雨中的红桃虽是新开,意境却是很古,古到周秦人对它所抱的感情越千年而依旧,惹得晋唐往后的读书人差不多都要心怀陶靖节描画的古桃源梦影,施施而来,不计路之远近。在山中的客舍住上几日,赏过溪水桃花,这才像成就了一桩人生伟业,方肯轻声哼着会心的腔曲,扬长离去。
武陵山中的桃花较山外好像要多一些,红得很有精神,独领山水风韵。陶翁像就塑在桃仙岭下,悠然望跃上枝头的花色,如醉心于桃花女浮满春树的甜笑。油菜花开得正旺,金黄一片,衬得桃花红满山。

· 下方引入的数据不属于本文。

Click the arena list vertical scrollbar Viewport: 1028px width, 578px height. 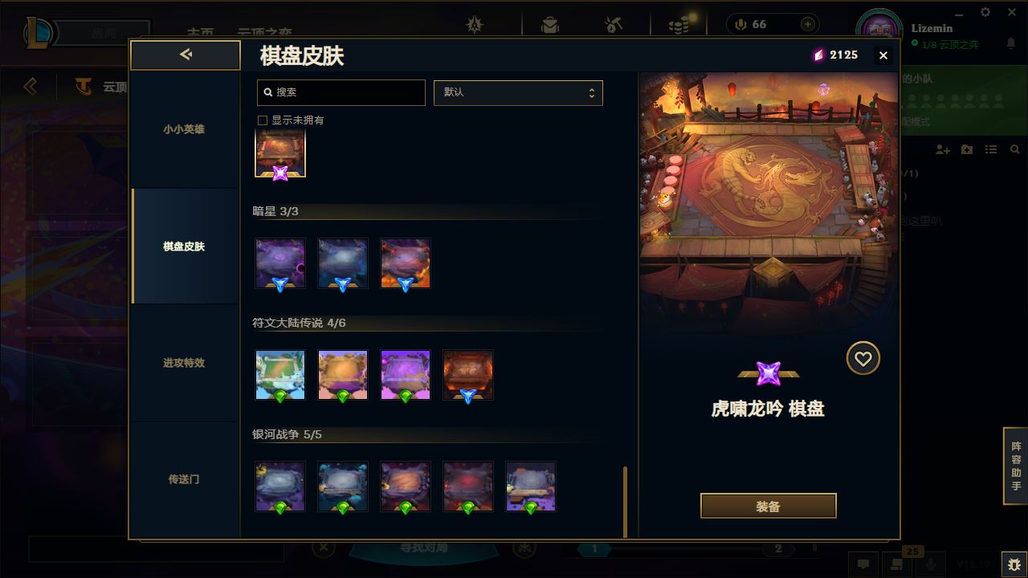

嫩黄与艳红互为搭配,若姐妹亲偎。一彩坊,一草亭,一飞檐,添上淡雾中闲走的耕牛来入画,意趣足有十分。
桃花源,应当是这个样子。
宿秦人宅。宅居半山。门窗之外,奔涌冷绿之色,如一片云。坐卧其中,妙在意境好。环山皆竹,茂而深,从涧底长上来,朝天空探去,弯出很美的弧度,鸟呜碧叶间。众竹相争日光,拼命拔高,故躯干偏于细长,当得“修篁”二字。它们并不老,有些发笋于去岁孟春,转过年来,势已寻丈。故这一带风光,显媚的除了绯红,还应有翠竹。
风景以悦眼目,清心的无过于喝擂茶。观桃花,品擂茶,当推为这里的双绝。擂茶享名已久,长沙马王堆汉墓中的竹简上都有记载。具体来历和东汉的伏波将军马援相关。本地百姓能将他的传说聊得极有板眼。他带兵到武陵征讨五溪蛮,将士闹起瘟疫,土人献“三生饮”又名“五味汤”(即擂茶)治之,顿愈,得以流传。也有说统军的是张飞。我在沅江边的崖壁上钻过两孔古洞,村里人咬定是马援征蛮时住过的,遂疑其说。
擂茶选桃花源自产的大叶茶,取其鲜。我在山里多有所见。坡岗上,几道竹篱将茶田圈起,叶片湿翠。这一景,和洞庭湖里的君山仿佛。冲泡则汲桃花山的清泉,取其纯。这是深得品饮神理的。古人饮煮尊惠山泉,且作为礼品赠送于友朋。桃花山之泉,因有缤纷落英,其质与味,当别有天地。擂茶中,茶叶只居其一部分,尚有生姜、茱萸、芝麻、绿豆、大米诸味搀入,一同放在擂钵里研碎成末,这是依本草、重药理的饮法。不能不少的还有盐。苏辙《和子瞻煎茶》诗:“北方茗饮无不有,盐酪椒姜套满口”。可知,不消说江南,就在北方,茶水放入姜、盐、椒,也早就寻常,同擂茶相去不远。依《都城纪胜》和《梦梁录》中有关茶肆、茶坊和记载,宋代,擂茶多于冬月叫卖;但在桃花源,是四季常饮的。桃源人同擂茶情分深矣,千古不能易其俗。农闲时,中饭干脆以一顿擂茶应付。
将暮,眼望青山隐隐如一抹,灯火宛然画中景,真一幅活水墨也!耳饱鸟啼,目饱清樾,泉溪响于竹树间,皆自然宫商。一夜武陵梦。
初曙,在桃花观的法曲声里又喝擂茶。意在送行,入口已品出几分感情。做了两日桃花人,得庐山面目,不忘曲桥疏篱深而邃,水榭山阁静而远。洞里洞外,乾坤皆同,未觉有什么间隔。陶靖节笔下再有可观,也不过是一篇寓言。好游山泽的南阳刘子骥“闻之,欣然亲往。未果,寻病终”,真是枉添蛇足。李流芳“世间事各有缘,固不可以意求也”,蓬瀛中人语矣。我这样叨咕,能惹千百年前的五柳先生皱眉吗?